**TASK PROMPT**: Print all of the data exactly as written.
(DATA SUPPLIED)
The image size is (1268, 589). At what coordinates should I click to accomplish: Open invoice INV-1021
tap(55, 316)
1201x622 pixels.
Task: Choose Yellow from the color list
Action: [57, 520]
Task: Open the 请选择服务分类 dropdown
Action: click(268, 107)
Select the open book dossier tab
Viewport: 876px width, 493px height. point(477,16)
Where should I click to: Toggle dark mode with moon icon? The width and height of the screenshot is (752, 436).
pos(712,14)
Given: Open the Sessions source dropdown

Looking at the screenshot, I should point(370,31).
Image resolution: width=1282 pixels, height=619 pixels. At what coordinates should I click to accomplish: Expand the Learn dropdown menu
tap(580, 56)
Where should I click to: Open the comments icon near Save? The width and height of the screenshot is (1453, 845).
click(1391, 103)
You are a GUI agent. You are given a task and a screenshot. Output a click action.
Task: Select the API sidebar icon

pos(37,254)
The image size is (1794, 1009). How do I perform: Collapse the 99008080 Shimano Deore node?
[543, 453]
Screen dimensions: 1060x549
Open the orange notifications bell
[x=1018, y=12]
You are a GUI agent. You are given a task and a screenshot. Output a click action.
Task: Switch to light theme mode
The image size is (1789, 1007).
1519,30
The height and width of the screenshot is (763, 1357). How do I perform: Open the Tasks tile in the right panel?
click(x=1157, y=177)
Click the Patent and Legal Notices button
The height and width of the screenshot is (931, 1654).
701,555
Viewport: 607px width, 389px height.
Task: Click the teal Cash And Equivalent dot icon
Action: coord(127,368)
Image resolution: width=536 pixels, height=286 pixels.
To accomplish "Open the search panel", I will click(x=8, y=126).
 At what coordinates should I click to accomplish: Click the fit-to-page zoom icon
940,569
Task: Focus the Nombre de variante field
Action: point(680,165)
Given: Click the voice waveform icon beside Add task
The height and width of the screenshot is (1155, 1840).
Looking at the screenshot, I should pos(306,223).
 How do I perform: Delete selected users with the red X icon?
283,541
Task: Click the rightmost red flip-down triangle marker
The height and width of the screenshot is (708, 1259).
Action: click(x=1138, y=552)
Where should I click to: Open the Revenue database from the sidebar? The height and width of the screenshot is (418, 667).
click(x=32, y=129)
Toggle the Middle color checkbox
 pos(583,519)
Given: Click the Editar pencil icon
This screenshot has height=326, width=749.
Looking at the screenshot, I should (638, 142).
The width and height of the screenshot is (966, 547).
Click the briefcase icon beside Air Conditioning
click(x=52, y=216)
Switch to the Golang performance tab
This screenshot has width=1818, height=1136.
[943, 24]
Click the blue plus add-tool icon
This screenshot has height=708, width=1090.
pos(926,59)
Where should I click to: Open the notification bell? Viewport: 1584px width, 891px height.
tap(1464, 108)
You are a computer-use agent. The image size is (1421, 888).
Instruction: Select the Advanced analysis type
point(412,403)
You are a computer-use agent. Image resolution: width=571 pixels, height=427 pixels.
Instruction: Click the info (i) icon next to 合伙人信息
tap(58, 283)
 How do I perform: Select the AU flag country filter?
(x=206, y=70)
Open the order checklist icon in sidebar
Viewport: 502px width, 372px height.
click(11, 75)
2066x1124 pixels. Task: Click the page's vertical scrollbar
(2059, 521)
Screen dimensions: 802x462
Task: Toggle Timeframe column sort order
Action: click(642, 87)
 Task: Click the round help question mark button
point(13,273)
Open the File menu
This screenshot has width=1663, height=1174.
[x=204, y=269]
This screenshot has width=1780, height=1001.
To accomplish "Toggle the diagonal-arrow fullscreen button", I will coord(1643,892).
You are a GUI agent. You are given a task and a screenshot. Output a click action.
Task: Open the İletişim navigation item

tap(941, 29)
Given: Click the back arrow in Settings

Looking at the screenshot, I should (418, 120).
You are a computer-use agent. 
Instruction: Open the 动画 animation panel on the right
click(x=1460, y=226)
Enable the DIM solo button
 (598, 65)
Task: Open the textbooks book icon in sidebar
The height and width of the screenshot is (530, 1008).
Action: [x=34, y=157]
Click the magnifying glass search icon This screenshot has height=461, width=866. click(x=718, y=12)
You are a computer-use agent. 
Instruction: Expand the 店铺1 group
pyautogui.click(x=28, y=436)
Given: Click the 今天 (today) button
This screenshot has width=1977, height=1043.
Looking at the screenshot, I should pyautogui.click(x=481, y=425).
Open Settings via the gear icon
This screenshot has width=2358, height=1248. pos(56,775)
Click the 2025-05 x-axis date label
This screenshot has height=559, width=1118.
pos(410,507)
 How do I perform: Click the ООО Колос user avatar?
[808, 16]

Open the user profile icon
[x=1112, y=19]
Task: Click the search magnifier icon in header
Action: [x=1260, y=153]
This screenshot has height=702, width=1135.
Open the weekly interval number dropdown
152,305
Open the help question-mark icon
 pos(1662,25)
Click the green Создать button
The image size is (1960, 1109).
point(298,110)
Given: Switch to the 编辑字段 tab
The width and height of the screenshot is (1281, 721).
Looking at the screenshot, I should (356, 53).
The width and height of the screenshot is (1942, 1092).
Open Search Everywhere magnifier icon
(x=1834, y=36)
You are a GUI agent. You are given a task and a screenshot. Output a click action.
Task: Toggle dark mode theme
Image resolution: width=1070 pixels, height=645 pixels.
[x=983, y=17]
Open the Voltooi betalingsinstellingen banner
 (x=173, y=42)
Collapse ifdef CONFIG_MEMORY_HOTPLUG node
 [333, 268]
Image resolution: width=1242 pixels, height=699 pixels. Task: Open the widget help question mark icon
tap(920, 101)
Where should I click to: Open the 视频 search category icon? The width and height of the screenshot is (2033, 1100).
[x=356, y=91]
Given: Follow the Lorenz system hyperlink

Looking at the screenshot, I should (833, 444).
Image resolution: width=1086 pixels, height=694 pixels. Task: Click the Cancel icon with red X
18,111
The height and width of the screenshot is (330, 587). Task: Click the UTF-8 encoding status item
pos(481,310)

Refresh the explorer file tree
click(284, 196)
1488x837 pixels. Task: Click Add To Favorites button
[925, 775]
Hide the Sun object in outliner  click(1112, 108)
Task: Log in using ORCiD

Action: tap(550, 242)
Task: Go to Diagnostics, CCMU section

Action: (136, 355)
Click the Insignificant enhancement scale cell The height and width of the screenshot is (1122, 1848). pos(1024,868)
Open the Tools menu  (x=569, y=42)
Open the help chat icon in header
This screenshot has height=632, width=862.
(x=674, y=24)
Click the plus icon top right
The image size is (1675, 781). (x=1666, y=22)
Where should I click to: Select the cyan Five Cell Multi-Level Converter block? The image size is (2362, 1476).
(End DATA SUPPLIED)
**REPLY**:
The image size is (1268, 589). At what coordinates should I click to accomplish: Open invoice INV-1021
tap(55, 316)
1201x622 pixels.
Task: Choose Yellow from the color list
Action: [57, 520]
Task: Open the 请选择服务分类 dropdown
Action: click(268, 107)
Select the open book dossier tab
Viewport: 876px width, 493px height. point(477,16)
Where should I click to: Toggle dark mode with moon icon? The width and height of the screenshot is (752, 436).
pos(712,14)
Given: Open the Sessions source dropdown

Looking at the screenshot, I should point(370,31).
Image resolution: width=1282 pixels, height=619 pixels. At what coordinates should I click to accomplish: Expand the Learn dropdown menu
tap(580, 56)
Where should I click to: Open the comments icon near Save? The width and height of the screenshot is (1453, 845).
click(1391, 103)
You are a GUI agent. You are given a task and a screenshot. Output a click action.
Task: Select the API sidebar icon

pos(37,254)
The image size is (1794, 1009). How do I perform: Collapse the 99008080 Shimano Deore node?
[543, 453]
Screen dimensions: 1060x549
Open the orange notifications bell
[x=1018, y=12]
You are a GUI agent. You are given a task and a screenshot. Output a click action.
Task: Switch to light theme mode
The image size is (1789, 1007).
1519,30
The height and width of the screenshot is (763, 1357). How do I perform: Open the Tasks tile in the right panel?
click(x=1157, y=177)
Click the Patent and Legal Notices button
The height and width of the screenshot is (931, 1654).
701,555
Viewport: 607px width, 389px height.
Task: Click the teal Cash And Equivalent dot icon
Action: coord(127,368)
Image resolution: width=536 pixels, height=286 pixels.
To accomplish "Open the search panel", I will click(x=8, y=126).
 At what coordinates should I click to accomplish: Click the fit-to-page zoom icon
940,569
Task: Focus the Nombre de variante field
Action: point(680,165)
Given: Click the voice waveform icon beside Add task
The height and width of the screenshot is (1155, 1840).
Looking at the screenshot, I should pos(306,223).
 How do I perform: Delete selected users with the red X icon?
283,541
Task: Click the rightmost red flip-down triangle marker
The height and width of the screenshot is (708, 1259).
Action: click(x=1138, y=552)
Where should I click to: Open the Revenue database from the sidebar? The height and width of the screenshot is (418, 667).
click(x=32, y=129)
Toggle the Middle color checkbox
 pos(583,519)
Given: Click the Editar pencil icon
This screenshot has height=326, width=749.
Looking at the screenshot, I should (638, 142).
The width and height of the screenshot is (966, 547).
Click the briefcase icon beside Air Conditioning
click(x=52, y=216)
Switch to the Golang performance tab
This screenshot has width=1818, height=1136.
[943, 24]
Click the blue plus add-tool icon
This screenshot has height=708, width=1090.
pos(926,59)
Where should I click to: Open the notification bell? Viewport: 1584px width, 891px height.
tap(1464, 108)
You are a computer-use agent. The image size is (1421, 888).
Instruction: Select the Advanced analysis type
point(412,403)
You are a computer-use agent. Image resolution: width=571 pixels, height=427 pixels.
Instruction: Click the info (i) icon next to 合伙人信息
tap(58, 283)
 How do I perform: Select the AU flag country filter?
(x=206, y=70)
Open the order checklist icon in sidebar
Viewport: 502px width, 372px height.
click(11, 75)
2066x1124 pixels. Task: Click the page's vertical scrollbar
(2059, 521)
Screen dimensions: 802x462
Task: Toggle Timeframe column sort order
Action: click(642, 87)
 Task: Click the round help question mark button
point(13,273)
Open the File menu
This screenshot has width=1663, height=1174.
[x=204, y=269]
This screenshot has width=1780, height=1001.
To accomplish "Toggle the diagonal-arrow fullscreen button", I will coord(1643,892).
You are a GUI agent. You are given a task and a screenshot. Output a click action.
Task: Open the İletişim navigation item

tap(941, 29)
Given: Click the back arrow in Settings

Looking at the screenshot, I should (418, 120).
You are a computer-use agent. 
Instruction: Open the 动画 animation panel on the right
click(x=1460, y=226)
Enable the DIM solo button
 (598, 65)
Task: Open the textbooks book icon in sidebar
The height and width of the screenshot is (530, 1008).
Action: [x=34, y=157]
Click the magnifying glass search icon This screenshot has height=461, width=866. click(x=718, y=12)
You are a computer-use agent. 
Instruction: Expand the 店铺1 group
pyautogui.click(x=28, y=436)
Given: Click the 今天 (today) button
This screenshot has width=1977, height=1043.
Looking at the screenshot, I should pyautogui.click(x=481, y=425).
Open Settings via the gear icon
This screenshot has width=2358, height=1248. pos(56,775)
Click the 2025-05 x-axis date label
This screenshot has height=559, width=1118.
pos(410,507)
 How do I perform: Click the ООО Колос user avatar?
[808, 16]

Open the user profile icon
[x=1112, y=19]
Task: Click the search magnifier icon in header
Action: [x=1260, y=153]
This screenshot has height=702, width=1135.
Open the weekly interval number dropdown
152,305
Open the help question-mark icon
 pos(1662,25)
Click the green Создать button
The image size is (1960, 1109).
point(298,110)
Given: Switch to the 编辑字段 tab
The width and height of the screenshot is (1281, 721).
Looking at the screenshot, I should (356, 53).
The width and height of the screenshot is (1942, 1092).
Open Search Everywhere magnifier icon
(x=1834, y=36)
You are a GUI agent. You are given a task and a screenshot. Output a click action.
Task: Toggle dark mode theme
Image resolution: width=1070 pixels, height=645 pixels.
[x=983, y=17]
Open the Voltooi betalingsinstellingen banner
 (x=173, y=42)
Collapse ifdef CONFIG_MEMORY_HOTPLUG node
 [333, 268]
Image resolution: width=1242 pixels, height=699 pixels. Task: Open the widget help question mark icon
tap(920, 101)
Where should I click to: Open the 视频 search category icon? The width and height of the screenshot is (2033, 1100).
[x=356, y=91]
Given: Follow the Lorenz system hyperlink

Looking at the screenshot, I should (833, 444).
Image resolution: width=1086 pixels, height=694 pixels. Task: Click the Cancel icon with red X
18,111
The height and width of the screenshot is (330, 587). Task: Click the UTF-8 encoding status item
pos(481,310)

Refresh the explorer file tree
click(284, 196)
1488x837 pixels. Task: Click Add To Favorites button
[925, 775]
Hide the Sun object in outliner  click(1112, 108)
Task: Log in using ORCiD

Action: tap(550, 242)
Task: Go to Diagnostics, CCMU section

Action: (136, 355)
Click the Insignificant enhancement scale cell The height and width of the screenshot is (1122, 1848). pos(1024,868)
Open the Tools menu  (x=569, y=42)
Open the help chat icon in header
This screenshot has height=632, width=862.
(x=674, y=24)
Click the plus icon top right
The image size is (1675, 781). (x=1666, y=22)
Where should I click to: Select the cyan Five Cell Multi-Level Converter block? The image size is (2362, 1476).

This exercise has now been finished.